Kamikia Ksêdjê, do povo Ksêdjê (Xingu/ MT), é fotógrafo e cineasta, iniciado no audiovisual pelo projeto Vídeo nas Aldeias, hoje atua na formação de novos cineastas em aldeias de várias regiões, ministrando oficinas de fotografia. É diretor da Associação Indígena Kisedje (AIK) estabelecida na Terra Indígena Wawi, no Alto Xingu. Registrou, como repórter, eventos importantes como a cobertura da Rio+20 (2012) e a elaboração do Plano de Gestão do Xingu (MT). Acompanhou o Cacique Raoni na 21ª Conferência do Clima (COP 21), realizada em Paris, em 2015. Foi premiado em festivais com os filmes Txeijkhô khãm Mby (2007); Mulheres Guerreiras (2010) e o vídeo-manifesto Carta do Povo Kisedje (realizado para a Rio+20).
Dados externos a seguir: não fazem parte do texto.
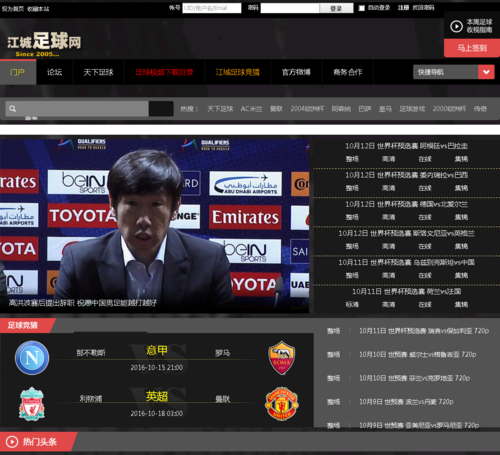This screenshot has height=455, width=500.
Task: Click the 密码 password input field
Action: point(290,8)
Também premiado pelo programa sobre saúde indígena da Rádio Xingu FM (2006).

Serão exibidos os curtas
Txêjkhô khâm mby. Mulheres Guerreiras (2011) Dur.: 13 min. Classificação: Livre
Sinopse: Dois velhos narram um mito, encenado em ficção pelos jovens Kisêdjê, em que uma moça namora secretamente com o próprio irmão. Os acontecimentos que se sucedem a essa paixão proibida dão origem à revolta das Mulheres Guerreiras.

Amtô. A Festa do Rato (2010) Dur.: 34 min. Classificação: Livre
Sinopse: Enquanto o povo Kisêdjê celebra a festa Amtô, após 10 anos de interrupção por conta da luta pela recuperação de seu território ancestral, os jovens cineastas da aldeia filmam e inves-tigam a festa da qual pouco se recordam.
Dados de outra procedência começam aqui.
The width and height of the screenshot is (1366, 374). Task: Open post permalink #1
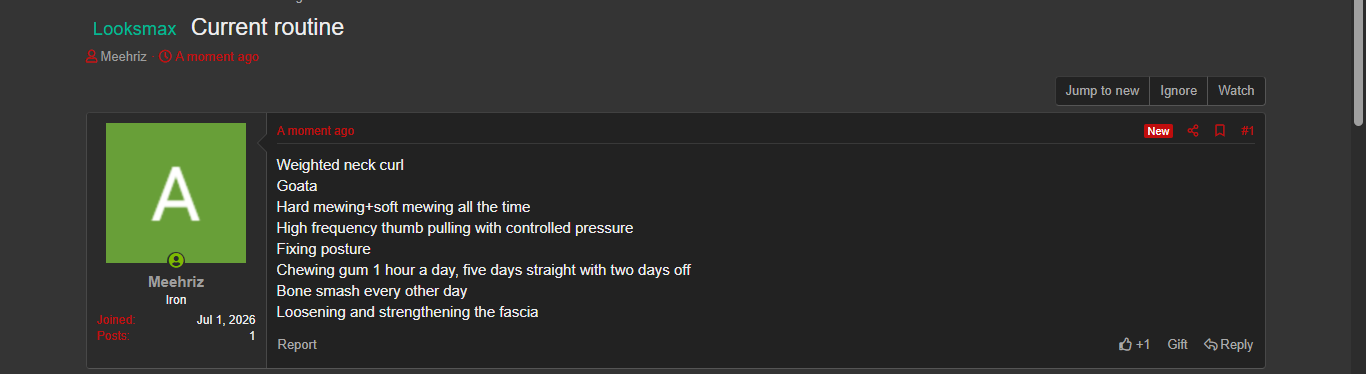[x=1247, y=131]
Amne Adji Papere Mba. Carta Kisêdjê para o RIO+20 (2012) Dur.: 11 min. Classificação: Livre
Sinopse: Manifesto das mulheres Kisêdjê contra o desmatamento das florestas e a poluição dos rios. As mulheres tomaram a frente dos depoimentos, expressando com contundência sua apreensão face a devastação da Amazônia e o futuro dos seus netos.

Kîsêdjê ro sujareni. Os Kisêdjê contam a sua história (2011) Dur.: 20 min. Classificação: Livre
Sinopse: Enquanto os velhos narram os primeiros contatos e sua relação com o Parque do Xingu, Winty, liderança jovem, presidente da associação, apresenta a história recente do povo Kisêdjê.
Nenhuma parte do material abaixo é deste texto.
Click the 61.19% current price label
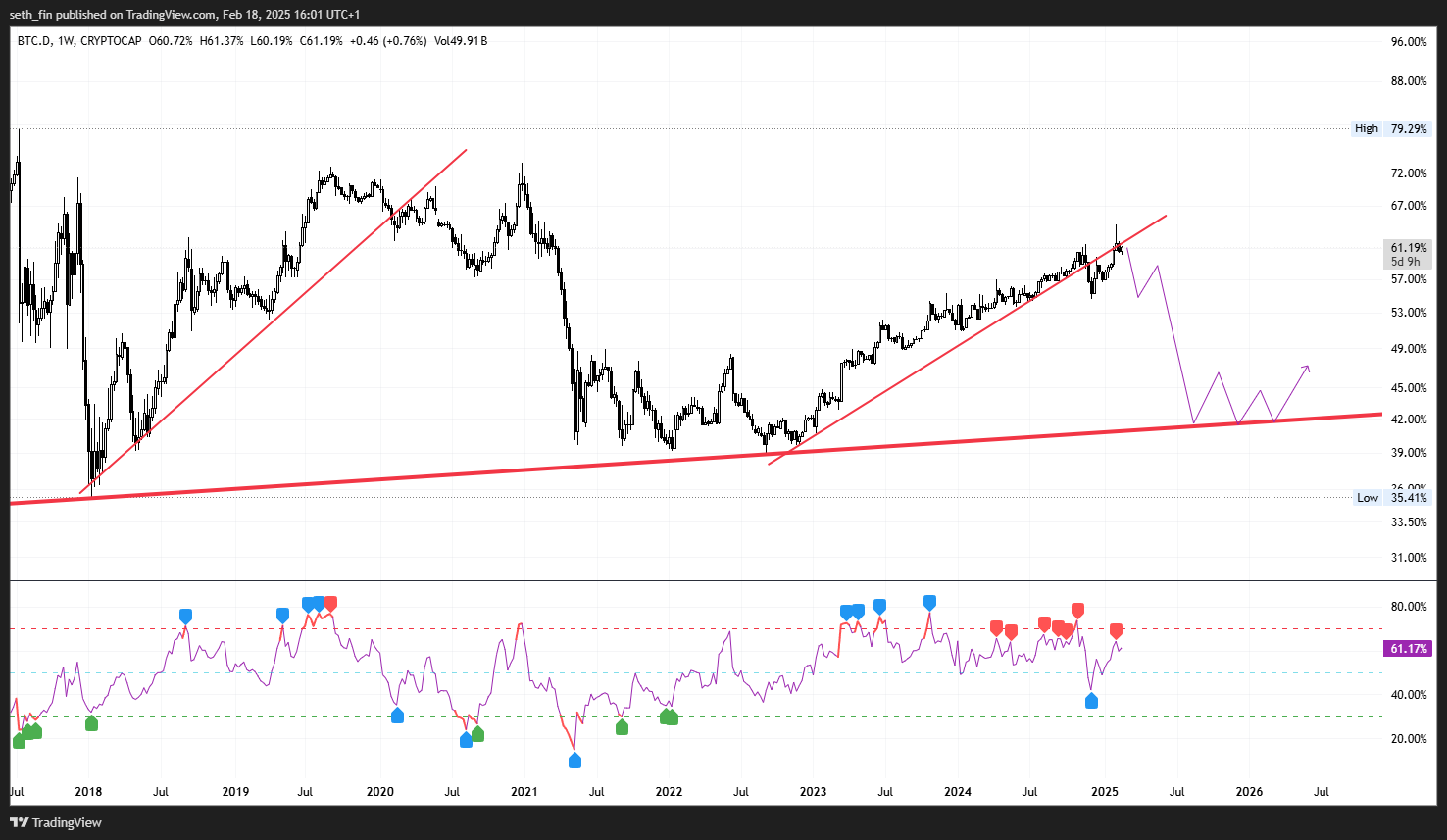 pos(1407,248)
Khátpy Ro Sujareni. A história do monstro Khátpy (2009). Dur.: 5 min. Classificação: Livre
Sinopse: Os índios Kisêdjê, da Aldeia Ngôjwêrê, no Mato Grosso, encenam e filmam a lenda do índio feio que ameaça os caçadores na mata. O filme foi originalmente concebido para TV.

O Indígenas.BR tem o apoio do Centro de Pesquisa de História Natural e Arqueologia do Maranhão.